Quote:
Originally Posted by vonmoxie
What an interesting turn of events, how a prescriber's personality change could have altered the trajectory of so many patients.
Precaryous, if you are comfortable saying, did you find him to be a thoughtful practitioner at the time you saw him? It sounds as though he may have developed a double life of sorts, between patients who were inherently drug-seeking and those who were not, one life satisfying his relationship with power and money and the other life, if there was one, of still ministering to the needful whether as spiritual satisfaction or merely as a front for his other life.
|
I found him caring and wanting to be helpful. He was charismatic and radiant. Just being in his presence helped my depression go away. He made me feel special...I was listened to...he took me seriously.

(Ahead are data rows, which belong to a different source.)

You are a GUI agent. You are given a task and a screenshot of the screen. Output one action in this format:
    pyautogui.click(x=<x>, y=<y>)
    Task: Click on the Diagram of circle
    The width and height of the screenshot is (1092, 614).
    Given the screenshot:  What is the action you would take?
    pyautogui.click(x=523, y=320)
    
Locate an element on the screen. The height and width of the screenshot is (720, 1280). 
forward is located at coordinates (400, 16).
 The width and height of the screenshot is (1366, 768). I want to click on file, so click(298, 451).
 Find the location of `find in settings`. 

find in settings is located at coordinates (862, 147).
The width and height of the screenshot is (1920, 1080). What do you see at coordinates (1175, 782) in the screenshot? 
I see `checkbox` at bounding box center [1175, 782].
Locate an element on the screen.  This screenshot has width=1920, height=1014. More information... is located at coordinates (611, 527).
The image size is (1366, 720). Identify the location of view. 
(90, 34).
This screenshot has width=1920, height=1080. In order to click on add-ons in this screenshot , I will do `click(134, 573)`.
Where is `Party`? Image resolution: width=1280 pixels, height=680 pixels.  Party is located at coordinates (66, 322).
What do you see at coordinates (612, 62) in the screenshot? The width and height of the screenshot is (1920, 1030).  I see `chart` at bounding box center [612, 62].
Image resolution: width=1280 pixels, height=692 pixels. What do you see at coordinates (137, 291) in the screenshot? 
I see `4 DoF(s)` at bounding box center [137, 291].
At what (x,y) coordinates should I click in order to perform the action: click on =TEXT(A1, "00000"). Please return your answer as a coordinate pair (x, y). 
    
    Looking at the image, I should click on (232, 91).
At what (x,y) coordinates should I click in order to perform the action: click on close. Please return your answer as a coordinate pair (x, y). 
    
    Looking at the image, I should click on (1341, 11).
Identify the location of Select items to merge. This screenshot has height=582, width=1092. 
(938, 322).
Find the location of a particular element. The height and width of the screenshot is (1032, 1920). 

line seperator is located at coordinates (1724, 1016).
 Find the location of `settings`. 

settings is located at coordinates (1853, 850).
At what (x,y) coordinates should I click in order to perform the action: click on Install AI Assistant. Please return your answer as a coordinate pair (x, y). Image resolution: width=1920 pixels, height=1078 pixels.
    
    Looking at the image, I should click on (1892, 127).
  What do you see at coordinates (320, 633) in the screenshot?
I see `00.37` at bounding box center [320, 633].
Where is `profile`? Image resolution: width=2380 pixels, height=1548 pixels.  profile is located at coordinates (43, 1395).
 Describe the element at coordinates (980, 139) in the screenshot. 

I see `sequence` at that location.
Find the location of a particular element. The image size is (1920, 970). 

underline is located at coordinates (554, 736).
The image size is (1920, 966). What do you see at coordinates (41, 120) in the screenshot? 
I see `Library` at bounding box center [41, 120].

But now, looking back, I see that he was careless in many ways. He wasn't always great at keeping the clients needs ahead of his own needs. He was a maverick- he had a great deal of authority of his own being an MD but often liked to challenge authority.
Without going into unsubstantiated detail, his boundaries were very very loose.
I didn't know much of anything about boundaries, ethics, and psychotherapy at the time. Subsequent therapists have stated that his loose boundaries unintentially likely set me up to be exploited by AbusivPDoc...because I thought that's how California PDocs operated.
I was around him often the years I knew him. He hospitalized me once...I never saw him pandering to drug seeking clients. I saw him detox clients. Of course, he could have been writing scripts at his gym at the time. I was with him outside of therapy on a few occasions ...and I never noticed anything related to drugs.